Return the lines word for word, starting with the first line and going down to the line containing "Action: [885, 314]", with both of those lines included.
· · · · ·
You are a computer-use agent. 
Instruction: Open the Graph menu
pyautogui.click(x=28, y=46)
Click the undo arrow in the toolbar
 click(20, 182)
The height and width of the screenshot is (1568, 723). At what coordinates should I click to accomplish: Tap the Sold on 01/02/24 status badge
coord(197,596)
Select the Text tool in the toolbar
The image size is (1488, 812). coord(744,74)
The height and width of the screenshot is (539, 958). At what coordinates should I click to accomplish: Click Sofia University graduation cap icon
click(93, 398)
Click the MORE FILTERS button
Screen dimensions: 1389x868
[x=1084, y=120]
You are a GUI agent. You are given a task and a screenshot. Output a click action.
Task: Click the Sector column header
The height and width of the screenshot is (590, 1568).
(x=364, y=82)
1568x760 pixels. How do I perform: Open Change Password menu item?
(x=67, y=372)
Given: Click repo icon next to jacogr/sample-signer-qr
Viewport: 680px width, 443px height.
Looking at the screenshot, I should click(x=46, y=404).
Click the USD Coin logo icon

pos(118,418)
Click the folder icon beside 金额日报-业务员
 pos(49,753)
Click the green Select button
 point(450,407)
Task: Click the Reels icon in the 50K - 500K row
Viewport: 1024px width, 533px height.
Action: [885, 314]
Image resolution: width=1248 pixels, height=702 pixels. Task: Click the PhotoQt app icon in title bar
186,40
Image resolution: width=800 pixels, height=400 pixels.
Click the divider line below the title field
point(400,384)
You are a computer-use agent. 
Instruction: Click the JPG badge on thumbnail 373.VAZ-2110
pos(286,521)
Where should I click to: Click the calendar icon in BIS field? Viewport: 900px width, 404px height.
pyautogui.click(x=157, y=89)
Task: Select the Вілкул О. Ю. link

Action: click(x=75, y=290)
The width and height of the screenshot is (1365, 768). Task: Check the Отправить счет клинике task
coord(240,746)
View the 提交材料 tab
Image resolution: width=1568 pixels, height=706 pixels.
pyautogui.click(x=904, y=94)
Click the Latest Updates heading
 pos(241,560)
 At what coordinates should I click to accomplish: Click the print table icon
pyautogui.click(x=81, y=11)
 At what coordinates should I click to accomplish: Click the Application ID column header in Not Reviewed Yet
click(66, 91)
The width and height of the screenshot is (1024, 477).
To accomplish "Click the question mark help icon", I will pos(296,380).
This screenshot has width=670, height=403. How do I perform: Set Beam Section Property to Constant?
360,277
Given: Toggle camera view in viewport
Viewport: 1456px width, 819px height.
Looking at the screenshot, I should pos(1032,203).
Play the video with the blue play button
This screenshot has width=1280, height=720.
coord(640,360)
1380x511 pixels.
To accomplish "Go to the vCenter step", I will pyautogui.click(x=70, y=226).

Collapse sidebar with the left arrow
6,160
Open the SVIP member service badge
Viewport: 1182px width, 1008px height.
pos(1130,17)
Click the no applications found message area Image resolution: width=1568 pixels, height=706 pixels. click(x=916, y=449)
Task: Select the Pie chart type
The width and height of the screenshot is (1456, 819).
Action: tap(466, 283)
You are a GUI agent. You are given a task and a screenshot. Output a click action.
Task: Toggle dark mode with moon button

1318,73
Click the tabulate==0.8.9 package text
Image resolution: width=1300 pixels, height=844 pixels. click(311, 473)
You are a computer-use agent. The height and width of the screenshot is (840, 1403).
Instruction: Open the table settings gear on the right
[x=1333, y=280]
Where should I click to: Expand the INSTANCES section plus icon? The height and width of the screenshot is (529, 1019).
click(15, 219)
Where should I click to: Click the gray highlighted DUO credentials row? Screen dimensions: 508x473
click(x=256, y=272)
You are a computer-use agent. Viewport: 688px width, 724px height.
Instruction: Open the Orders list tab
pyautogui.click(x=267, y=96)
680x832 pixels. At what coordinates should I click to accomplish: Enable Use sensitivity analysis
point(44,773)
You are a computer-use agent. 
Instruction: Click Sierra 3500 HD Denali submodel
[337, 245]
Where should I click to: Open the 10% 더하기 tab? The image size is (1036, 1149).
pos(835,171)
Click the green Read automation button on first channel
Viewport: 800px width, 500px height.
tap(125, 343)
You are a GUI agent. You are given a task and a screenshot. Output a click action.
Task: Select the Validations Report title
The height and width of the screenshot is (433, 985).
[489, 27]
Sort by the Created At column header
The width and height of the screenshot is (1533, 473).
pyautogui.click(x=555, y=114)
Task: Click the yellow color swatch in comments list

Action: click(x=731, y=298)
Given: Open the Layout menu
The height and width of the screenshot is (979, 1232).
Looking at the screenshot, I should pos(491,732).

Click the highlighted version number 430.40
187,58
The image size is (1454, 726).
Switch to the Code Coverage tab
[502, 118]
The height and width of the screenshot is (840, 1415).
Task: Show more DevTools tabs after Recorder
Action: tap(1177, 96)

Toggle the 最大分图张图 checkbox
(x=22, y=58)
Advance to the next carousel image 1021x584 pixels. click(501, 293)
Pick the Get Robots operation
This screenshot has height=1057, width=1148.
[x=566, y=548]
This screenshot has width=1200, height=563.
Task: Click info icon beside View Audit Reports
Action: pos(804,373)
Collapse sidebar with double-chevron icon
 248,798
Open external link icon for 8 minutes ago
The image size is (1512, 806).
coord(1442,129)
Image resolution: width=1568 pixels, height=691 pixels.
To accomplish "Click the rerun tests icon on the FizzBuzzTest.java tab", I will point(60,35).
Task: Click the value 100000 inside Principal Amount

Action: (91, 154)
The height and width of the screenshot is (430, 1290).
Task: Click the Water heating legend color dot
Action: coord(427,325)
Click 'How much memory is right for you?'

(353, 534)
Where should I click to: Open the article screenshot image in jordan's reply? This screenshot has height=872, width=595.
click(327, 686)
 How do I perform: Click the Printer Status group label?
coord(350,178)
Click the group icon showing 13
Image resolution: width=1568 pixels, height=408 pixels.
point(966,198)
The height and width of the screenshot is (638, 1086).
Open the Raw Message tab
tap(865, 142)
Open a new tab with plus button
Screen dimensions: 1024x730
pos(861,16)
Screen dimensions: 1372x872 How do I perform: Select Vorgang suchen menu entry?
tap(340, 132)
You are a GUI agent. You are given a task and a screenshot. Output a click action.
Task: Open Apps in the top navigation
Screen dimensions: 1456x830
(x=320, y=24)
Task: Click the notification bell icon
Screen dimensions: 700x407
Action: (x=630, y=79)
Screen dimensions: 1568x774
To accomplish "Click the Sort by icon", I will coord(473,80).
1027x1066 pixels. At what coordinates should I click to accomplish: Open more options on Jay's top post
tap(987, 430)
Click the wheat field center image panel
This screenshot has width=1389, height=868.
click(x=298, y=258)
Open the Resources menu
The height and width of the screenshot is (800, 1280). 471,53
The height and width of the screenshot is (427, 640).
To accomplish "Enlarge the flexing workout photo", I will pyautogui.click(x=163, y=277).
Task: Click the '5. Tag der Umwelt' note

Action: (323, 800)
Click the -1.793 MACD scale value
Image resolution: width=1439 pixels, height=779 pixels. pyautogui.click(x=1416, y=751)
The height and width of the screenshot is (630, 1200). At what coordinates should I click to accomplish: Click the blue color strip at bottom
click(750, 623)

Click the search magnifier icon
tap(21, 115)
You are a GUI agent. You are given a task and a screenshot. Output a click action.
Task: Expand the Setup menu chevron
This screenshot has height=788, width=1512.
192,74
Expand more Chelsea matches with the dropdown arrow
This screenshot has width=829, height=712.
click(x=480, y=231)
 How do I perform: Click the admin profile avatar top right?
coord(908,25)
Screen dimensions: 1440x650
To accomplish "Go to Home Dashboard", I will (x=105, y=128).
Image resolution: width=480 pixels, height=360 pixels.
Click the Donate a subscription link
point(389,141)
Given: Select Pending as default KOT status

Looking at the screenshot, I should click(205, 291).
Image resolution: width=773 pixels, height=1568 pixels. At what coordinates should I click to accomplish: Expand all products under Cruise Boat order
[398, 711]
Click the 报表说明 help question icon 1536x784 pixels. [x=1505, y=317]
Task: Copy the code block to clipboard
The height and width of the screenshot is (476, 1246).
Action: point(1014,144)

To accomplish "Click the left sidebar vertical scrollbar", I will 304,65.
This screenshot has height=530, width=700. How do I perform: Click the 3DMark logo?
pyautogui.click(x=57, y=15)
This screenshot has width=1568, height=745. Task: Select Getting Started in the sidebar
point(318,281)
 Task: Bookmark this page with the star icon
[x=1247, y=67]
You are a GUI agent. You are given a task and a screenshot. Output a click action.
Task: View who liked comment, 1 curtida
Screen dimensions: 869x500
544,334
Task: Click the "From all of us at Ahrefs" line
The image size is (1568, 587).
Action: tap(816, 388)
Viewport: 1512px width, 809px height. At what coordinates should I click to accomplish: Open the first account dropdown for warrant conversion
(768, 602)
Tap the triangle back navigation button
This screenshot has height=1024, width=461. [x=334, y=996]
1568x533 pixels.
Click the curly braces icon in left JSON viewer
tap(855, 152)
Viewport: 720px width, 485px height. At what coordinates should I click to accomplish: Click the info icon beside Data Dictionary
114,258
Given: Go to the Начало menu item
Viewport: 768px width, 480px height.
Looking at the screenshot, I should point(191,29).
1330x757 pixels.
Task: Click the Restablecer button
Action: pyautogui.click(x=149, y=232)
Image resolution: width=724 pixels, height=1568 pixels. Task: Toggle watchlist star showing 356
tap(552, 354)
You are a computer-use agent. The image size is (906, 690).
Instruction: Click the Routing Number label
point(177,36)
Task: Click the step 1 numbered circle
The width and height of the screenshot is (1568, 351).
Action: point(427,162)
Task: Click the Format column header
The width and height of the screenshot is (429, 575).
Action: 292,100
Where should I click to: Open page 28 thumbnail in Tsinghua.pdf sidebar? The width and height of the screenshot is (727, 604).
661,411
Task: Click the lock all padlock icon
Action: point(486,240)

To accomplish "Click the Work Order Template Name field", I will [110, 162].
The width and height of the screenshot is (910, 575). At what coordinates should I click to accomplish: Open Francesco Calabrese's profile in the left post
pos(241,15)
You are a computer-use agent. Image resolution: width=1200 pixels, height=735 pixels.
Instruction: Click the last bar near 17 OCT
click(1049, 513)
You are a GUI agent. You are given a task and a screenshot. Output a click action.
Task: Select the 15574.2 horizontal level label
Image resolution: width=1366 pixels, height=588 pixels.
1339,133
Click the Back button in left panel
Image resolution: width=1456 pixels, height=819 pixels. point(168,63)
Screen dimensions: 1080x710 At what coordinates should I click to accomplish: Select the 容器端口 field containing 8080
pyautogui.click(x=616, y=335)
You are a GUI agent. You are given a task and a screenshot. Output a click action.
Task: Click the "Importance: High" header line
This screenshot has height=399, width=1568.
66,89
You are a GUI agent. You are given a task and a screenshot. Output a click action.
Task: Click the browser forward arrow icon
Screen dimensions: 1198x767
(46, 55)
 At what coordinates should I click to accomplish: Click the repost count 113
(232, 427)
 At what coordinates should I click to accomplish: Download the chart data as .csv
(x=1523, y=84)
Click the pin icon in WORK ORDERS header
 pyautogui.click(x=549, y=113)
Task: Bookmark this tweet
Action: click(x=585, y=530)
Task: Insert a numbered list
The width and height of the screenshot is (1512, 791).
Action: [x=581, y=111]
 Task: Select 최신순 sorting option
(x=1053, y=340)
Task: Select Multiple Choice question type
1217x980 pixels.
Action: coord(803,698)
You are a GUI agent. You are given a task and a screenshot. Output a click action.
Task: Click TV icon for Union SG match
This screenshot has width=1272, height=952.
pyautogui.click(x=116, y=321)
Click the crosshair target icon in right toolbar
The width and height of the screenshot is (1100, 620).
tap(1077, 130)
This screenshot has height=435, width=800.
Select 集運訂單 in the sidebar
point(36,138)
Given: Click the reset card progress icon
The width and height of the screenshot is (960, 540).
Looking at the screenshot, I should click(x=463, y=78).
· · · · ·
> _Exercise answer_:
You are a computer-use agent. 
Instruction: Open the Graph menu
pyautogui.click(x=28, y=46)
Click the undo arrow in the toolbar
 click(20, 182)
The height and width of the screenshot is (1568, 723). At what coordinates should I click to accomplish: Tap the Sold on 01/02/24 status badge
coord(197,596)
Select the Text tool in the toolbar
The image size is (1488, 812). coord(744,74)
The height and width of the screenshot is (539, 958). At what coordinates should I click to accomplish: Click Sofia University graduation cap icon
click(93, 398)
Click the MORE FILTERS button
Screen dimensions: 1389x868
[x=1084, y=120]
You are a GUI agent. You are given a task and a screenshot. Output a click action.
Task: Click the Sector column header
The height and width of the screenshot is (590, 1568).
(x=364, y=82)
1568x760 pixels. How do I perform: Open Change Password menu item?
(x=67, y=372)
Given: Click repo icon next to jacogr/sample-signer-qr
Viewport: 680px width, 443px height.
Looking at the screenshot, I should click(x=46, y=404).
Click the USD Coin logo icon

pos(118,418)
Click the folder icon beside 金额日报-业务员
 pos(49,753)
Click the green Select button
 point(450,407)
Task: Click the Reels icon in the 50K - 500K row
Viewport: 1024px width, 533px height.
Action: [885, 314]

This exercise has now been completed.